- _Apply what you read_:
1) Using the tribute to Alan Stretton, answer each question briefly:
(a) On which newspaper was the writer a journalist when Stretton first got in touch?
(b) Which club did Stretton support and play for in the 1940s?
(c) About how many people did he evacuate from the stricken city?
2) Reproduce word for word the part of the tribute to Alan Stretton starting at "I remember his" and ending at "about current affairs.".
3) Translate this sentence from the tribute to Alan Stretton into Spanish: "Alan Stretton wanted a better, fairer Australia, and used his position and his reputation to work for that end."

- _Page excerpt_:
◆ ◆ ◆ ◆

I first met Alan Stretton some years after the Darwin cyclone, the event which will always be linked with his name.
By that time he had retired from the army and taken up a career as a lawyer in Canberra and it was on a local issue that he first got in touch with me as a journalist on The Canberra Times. Over the years we spoke often and I got a number of good stories from our interviews, both over the phone and while enjoying hospitality at his Canberra apartment.
I remember his very public criticism of the Australian Government’s decision to join the coalition of nations that invaded Iraq. “Any suggestion that there is a connection between Saddam Hussein and global terrorism is ludicrous,” he said.
A dedicated St Kilda fan – and a player for the club in the 1940s - he convinced me that even with a soccer background it was positively un-Australian not to support a team in the AFL, so now the Saints’ result is always the first one I look for at each weekend during the winter.
Our contacts tailed off after he retired to the South Coast and I last saw him at his son Greg’s 60th birthday party a few years back. He was genuinely glad to see me again and to chat about current affairs.
Strangely enough we rarely talked about the events following Christmas Eve 1974. While justifiably proud of his achievements in evacuating some 36,000 people from the stricken city “and not losing a single additional life”, he lived in the present and looked to the future.
Alan Stretton wanted a better, fairer Australia, and used his position and his reputation to work for that end. May he rest in peace.

◆ ◆ ◆ ◆

- _Records supplied_:
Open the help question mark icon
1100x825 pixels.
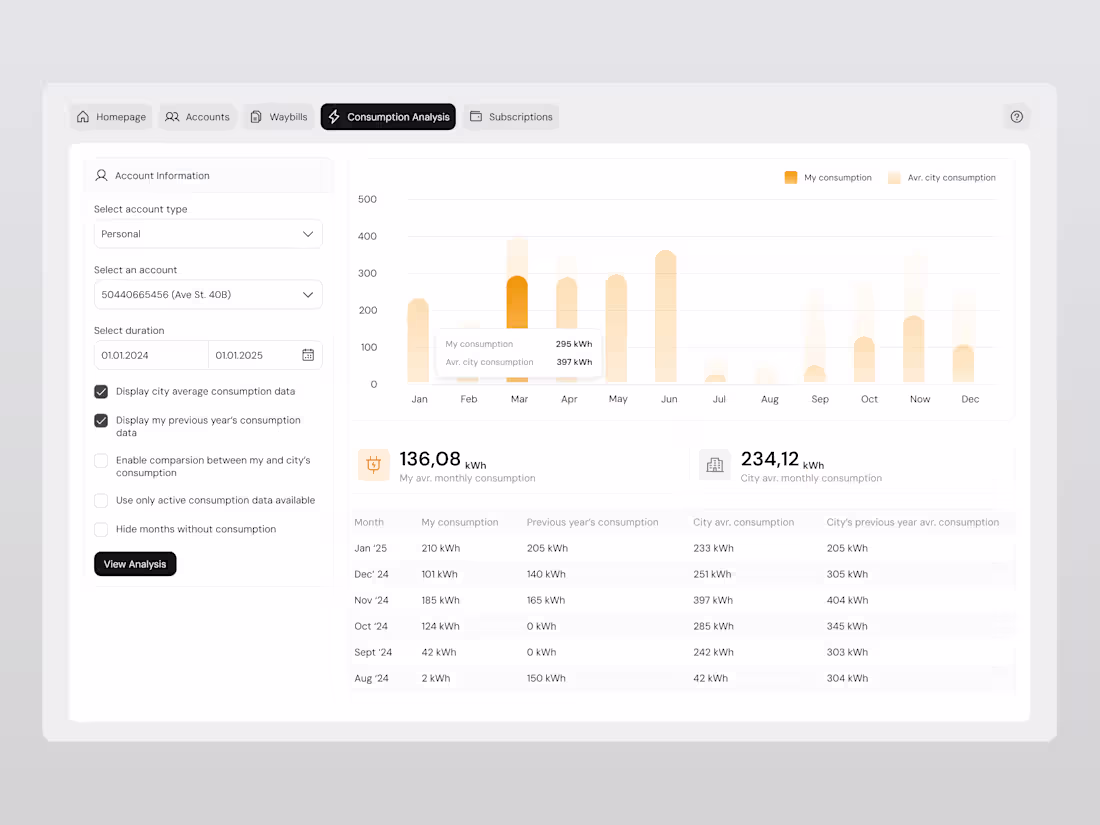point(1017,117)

◆ ◆ ◆ ◆

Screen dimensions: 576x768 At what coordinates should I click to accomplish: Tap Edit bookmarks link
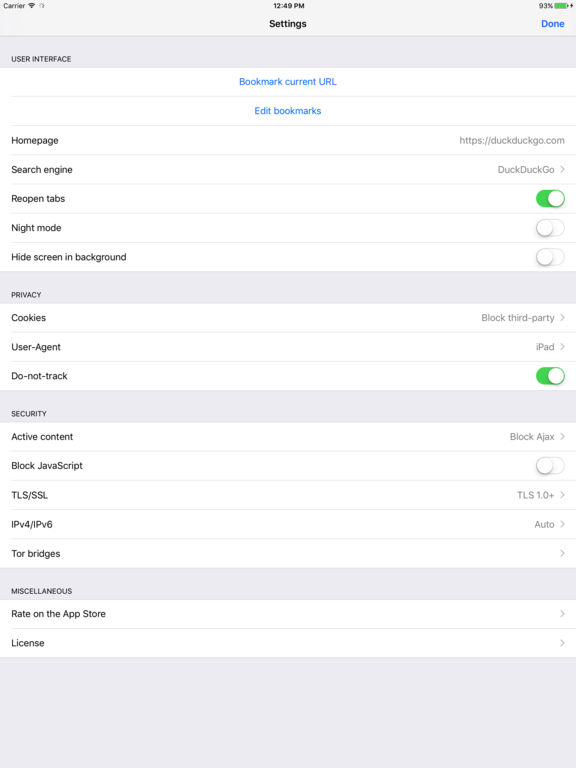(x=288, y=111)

◆ ◆ ◆ ◆

- _Your written answers_:
1)
(a) The Canberra Times
(b) St Kilda
(c) Some 36,000

2)
I remember his very public criticism of the Australian Government’s decision to join the coalition of nations that invaded Iraq. “Any suggestion that there is a connection between Saddam Hussein and global terrorism is ludicrous,” he said.
A dedicated St Kilda fan – and a player for the club in the 1940s - he convinced me that even with a soccer background it was positively un-Australian not to support a team in the AFL, so now the Saints’ result is always the first one I look for at each weekend during the winter.
Our contacts tailed off after he retired to the South Coast and I last saw him at his son Greg’s 60th birthday party a few years back. He was genuinely glad to see me again and to chat about current affairs.

3) Alan Stretton quería una Australia mejor y más justa, y utilizó su posición y su reputación para trabajar con ese fin.